'''

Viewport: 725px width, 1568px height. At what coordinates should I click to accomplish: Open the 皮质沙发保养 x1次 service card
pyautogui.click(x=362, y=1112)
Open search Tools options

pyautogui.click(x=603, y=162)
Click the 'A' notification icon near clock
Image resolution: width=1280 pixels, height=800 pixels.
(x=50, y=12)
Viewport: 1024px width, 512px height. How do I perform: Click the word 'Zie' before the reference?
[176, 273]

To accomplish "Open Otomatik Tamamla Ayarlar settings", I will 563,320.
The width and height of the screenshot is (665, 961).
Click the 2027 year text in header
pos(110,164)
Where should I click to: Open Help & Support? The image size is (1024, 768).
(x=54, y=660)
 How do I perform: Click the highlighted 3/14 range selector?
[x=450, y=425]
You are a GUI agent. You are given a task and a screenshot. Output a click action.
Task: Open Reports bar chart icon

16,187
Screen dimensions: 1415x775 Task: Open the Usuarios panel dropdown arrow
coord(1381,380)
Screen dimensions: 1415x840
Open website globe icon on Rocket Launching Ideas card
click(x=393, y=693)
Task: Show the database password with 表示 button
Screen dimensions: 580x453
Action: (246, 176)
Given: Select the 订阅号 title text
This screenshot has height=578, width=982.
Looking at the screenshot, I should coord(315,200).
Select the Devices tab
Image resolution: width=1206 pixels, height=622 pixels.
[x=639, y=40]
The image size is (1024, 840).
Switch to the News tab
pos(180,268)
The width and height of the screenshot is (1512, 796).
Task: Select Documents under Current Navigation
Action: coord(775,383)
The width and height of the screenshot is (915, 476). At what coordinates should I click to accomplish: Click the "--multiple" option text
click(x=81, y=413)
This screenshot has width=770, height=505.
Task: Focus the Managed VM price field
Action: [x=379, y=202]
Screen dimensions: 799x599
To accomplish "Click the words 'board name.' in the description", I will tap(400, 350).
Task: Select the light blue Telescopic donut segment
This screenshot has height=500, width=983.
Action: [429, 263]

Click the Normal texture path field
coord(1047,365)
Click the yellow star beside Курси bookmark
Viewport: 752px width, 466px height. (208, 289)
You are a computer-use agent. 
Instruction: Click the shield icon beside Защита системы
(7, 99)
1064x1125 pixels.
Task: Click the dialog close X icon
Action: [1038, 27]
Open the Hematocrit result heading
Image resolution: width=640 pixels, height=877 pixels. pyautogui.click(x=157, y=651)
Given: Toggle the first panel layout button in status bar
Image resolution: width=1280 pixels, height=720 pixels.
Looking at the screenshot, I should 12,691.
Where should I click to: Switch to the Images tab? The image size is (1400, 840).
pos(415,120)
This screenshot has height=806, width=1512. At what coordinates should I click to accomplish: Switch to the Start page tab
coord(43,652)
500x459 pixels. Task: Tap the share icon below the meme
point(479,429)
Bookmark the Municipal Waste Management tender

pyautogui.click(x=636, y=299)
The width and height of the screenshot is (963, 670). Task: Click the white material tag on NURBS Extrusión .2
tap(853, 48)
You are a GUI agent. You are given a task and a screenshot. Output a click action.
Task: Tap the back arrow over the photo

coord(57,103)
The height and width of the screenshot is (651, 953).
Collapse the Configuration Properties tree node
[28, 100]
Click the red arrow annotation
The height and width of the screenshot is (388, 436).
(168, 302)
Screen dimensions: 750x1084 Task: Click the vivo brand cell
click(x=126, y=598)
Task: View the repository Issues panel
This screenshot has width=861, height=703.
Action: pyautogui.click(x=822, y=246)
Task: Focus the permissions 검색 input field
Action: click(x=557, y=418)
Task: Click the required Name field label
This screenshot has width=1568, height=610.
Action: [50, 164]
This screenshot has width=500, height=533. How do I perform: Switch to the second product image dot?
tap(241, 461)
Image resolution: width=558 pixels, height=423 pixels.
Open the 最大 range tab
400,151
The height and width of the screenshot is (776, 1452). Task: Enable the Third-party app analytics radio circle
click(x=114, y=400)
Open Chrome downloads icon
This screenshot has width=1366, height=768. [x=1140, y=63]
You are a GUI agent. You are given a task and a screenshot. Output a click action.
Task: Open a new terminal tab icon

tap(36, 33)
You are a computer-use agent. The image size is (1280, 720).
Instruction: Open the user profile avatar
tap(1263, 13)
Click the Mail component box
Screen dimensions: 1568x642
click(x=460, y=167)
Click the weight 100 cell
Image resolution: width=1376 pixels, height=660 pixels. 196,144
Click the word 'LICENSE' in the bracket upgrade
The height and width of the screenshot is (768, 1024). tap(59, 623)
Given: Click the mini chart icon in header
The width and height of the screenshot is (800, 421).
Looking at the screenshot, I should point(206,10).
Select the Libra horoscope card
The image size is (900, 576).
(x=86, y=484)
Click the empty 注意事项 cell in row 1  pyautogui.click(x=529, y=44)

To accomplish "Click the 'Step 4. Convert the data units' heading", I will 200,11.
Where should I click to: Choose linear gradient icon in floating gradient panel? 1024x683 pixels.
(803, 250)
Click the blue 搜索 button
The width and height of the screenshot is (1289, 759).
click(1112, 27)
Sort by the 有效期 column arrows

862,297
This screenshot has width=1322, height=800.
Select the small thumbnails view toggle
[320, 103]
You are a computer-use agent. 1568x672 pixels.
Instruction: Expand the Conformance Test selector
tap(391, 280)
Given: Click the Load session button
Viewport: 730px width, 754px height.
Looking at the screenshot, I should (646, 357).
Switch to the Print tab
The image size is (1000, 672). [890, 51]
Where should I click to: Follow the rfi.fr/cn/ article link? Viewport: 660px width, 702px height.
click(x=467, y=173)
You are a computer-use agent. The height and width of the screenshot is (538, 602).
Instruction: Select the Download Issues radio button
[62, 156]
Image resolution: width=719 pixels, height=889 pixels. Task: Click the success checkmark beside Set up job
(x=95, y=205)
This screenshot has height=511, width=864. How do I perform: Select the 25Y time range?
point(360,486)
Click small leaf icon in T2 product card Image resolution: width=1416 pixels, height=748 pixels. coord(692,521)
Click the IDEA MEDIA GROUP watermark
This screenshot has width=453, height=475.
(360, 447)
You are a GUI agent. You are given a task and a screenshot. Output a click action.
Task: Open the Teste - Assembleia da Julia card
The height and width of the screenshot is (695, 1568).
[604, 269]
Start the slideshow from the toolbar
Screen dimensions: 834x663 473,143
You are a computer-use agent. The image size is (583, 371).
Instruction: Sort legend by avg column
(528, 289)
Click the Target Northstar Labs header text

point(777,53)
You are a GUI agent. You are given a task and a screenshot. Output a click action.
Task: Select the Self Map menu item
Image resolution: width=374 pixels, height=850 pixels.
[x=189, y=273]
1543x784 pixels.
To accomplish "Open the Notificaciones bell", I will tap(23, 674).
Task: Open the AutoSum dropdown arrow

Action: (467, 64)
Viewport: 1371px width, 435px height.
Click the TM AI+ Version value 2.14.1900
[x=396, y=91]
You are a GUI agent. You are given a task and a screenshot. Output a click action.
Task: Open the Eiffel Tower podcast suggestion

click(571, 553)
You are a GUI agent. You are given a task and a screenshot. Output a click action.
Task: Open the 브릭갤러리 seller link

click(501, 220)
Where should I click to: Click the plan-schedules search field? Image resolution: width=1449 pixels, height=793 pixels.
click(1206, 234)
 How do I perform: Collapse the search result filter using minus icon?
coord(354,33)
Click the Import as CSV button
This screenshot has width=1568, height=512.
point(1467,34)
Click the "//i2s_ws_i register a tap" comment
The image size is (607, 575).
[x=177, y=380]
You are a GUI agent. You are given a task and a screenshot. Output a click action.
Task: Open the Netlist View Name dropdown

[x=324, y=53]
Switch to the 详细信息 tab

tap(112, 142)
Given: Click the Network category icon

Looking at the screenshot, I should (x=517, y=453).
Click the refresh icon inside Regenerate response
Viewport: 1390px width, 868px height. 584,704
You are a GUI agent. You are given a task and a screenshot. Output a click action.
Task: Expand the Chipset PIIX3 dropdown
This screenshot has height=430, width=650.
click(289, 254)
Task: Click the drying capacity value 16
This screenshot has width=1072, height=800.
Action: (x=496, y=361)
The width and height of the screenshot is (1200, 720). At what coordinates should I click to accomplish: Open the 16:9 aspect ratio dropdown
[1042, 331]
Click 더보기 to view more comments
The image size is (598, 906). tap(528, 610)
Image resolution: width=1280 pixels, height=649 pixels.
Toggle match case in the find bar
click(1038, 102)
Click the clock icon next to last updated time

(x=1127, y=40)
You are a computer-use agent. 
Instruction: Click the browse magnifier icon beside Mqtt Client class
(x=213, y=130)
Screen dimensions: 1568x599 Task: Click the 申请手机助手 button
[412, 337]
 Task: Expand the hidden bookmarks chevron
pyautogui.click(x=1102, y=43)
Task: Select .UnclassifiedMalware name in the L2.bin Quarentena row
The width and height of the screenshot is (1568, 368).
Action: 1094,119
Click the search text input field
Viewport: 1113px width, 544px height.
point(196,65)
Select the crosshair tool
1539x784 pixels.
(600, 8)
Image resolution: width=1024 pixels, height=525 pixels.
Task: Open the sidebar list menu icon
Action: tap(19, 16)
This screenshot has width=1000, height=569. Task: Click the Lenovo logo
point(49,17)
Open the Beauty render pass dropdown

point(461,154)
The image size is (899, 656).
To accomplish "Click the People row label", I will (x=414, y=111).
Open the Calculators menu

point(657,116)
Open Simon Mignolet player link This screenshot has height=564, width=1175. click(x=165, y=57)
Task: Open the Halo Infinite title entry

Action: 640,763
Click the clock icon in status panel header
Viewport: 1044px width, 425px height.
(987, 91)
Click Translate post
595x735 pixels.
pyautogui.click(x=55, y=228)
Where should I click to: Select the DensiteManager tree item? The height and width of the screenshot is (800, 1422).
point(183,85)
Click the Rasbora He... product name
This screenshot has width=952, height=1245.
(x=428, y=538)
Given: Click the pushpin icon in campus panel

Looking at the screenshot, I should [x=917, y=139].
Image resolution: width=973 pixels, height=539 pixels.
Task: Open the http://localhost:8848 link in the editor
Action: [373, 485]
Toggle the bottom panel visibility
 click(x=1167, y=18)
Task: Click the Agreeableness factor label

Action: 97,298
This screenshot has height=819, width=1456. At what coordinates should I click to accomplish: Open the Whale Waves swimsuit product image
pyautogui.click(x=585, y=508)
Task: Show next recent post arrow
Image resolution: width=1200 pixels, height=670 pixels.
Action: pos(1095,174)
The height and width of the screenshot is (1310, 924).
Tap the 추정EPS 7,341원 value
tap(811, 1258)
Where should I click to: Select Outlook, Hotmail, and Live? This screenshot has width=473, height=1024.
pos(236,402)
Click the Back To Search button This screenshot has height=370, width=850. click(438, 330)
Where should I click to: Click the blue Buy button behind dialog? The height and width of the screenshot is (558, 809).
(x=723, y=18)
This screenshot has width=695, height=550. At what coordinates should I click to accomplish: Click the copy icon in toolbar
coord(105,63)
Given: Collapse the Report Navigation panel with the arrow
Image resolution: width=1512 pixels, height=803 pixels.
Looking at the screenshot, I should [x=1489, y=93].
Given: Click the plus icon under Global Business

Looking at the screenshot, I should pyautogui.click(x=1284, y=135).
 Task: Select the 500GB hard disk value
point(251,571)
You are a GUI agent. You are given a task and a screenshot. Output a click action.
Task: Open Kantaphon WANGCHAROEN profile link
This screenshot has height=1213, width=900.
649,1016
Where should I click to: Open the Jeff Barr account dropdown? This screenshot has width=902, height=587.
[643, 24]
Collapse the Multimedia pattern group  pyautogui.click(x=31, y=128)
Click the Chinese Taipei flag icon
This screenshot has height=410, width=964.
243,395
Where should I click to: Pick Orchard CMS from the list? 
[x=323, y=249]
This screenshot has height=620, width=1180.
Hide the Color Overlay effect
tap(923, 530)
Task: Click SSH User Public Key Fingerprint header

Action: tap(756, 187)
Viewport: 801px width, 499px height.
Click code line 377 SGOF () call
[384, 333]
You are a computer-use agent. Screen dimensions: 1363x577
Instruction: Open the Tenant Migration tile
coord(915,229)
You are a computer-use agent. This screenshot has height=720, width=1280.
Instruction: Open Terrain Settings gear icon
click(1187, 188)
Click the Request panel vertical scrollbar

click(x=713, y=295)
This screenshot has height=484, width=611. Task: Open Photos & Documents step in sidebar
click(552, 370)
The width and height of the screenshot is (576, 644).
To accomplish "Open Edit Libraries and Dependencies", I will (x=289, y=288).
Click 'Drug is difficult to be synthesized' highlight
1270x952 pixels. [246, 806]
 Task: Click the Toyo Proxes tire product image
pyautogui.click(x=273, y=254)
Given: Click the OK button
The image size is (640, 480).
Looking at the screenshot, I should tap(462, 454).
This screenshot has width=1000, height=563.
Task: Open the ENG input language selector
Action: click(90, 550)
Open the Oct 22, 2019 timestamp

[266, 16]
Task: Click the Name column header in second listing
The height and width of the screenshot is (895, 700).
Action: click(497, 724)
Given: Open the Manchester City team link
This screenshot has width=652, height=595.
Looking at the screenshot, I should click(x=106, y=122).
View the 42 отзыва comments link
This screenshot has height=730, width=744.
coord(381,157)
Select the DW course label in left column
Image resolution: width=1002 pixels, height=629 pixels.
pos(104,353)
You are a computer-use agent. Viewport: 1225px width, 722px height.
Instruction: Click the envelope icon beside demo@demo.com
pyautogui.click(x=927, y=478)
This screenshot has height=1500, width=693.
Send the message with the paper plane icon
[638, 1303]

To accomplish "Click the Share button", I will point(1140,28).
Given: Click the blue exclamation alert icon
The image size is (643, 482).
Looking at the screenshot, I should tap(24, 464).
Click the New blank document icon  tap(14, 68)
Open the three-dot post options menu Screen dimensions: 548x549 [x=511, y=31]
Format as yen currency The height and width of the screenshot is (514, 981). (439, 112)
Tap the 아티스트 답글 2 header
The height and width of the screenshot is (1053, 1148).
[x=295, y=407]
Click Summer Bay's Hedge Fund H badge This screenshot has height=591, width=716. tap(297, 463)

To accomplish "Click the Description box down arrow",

'''

■ About this exercise:
Look above for the line with "Hide the Color Overlay effect"; retype exactly that line, every line after it up to the line with "Given: Click the OK button", and that line too, nothing else.

■ Solution:
Hide the Color Overlay effect
tap(923, 530)
Task: Click SSH User Public Key Fingerprint header

Action: tap(756, 187)
Viewport: 801px width, 499px height.
Click code line 377 SGOF () call
[384, 333]
You are a computer-use agent. Screen dimensions: 1363x577
Instruction: Open the Tenant Migration tile
coord(915,229)
You are a computer-use agent. This screenshot has height=720, width=1280.
Instruction: Open Terrain Settings gear icon
click(1187, 188)
Click the Request panel vertical scrollbar

click(x=713, y=295)
This screenshot has height=484, width=611. Task: Open Photos & Documents step in sidebar
click(552, 370)
The width and height of the screenshot is (576, 644).
To accomplish "Open Edit Libraries and Dependencies", I will (x=289, y=288).
Click 'Drug is difficult to be synthesized' highlight
1270x952 pixels. [246, 806]
 Task: Click the Toyo Proxes tire product image
pyautogui.click(x=273, y=254)
Given: Click the OK button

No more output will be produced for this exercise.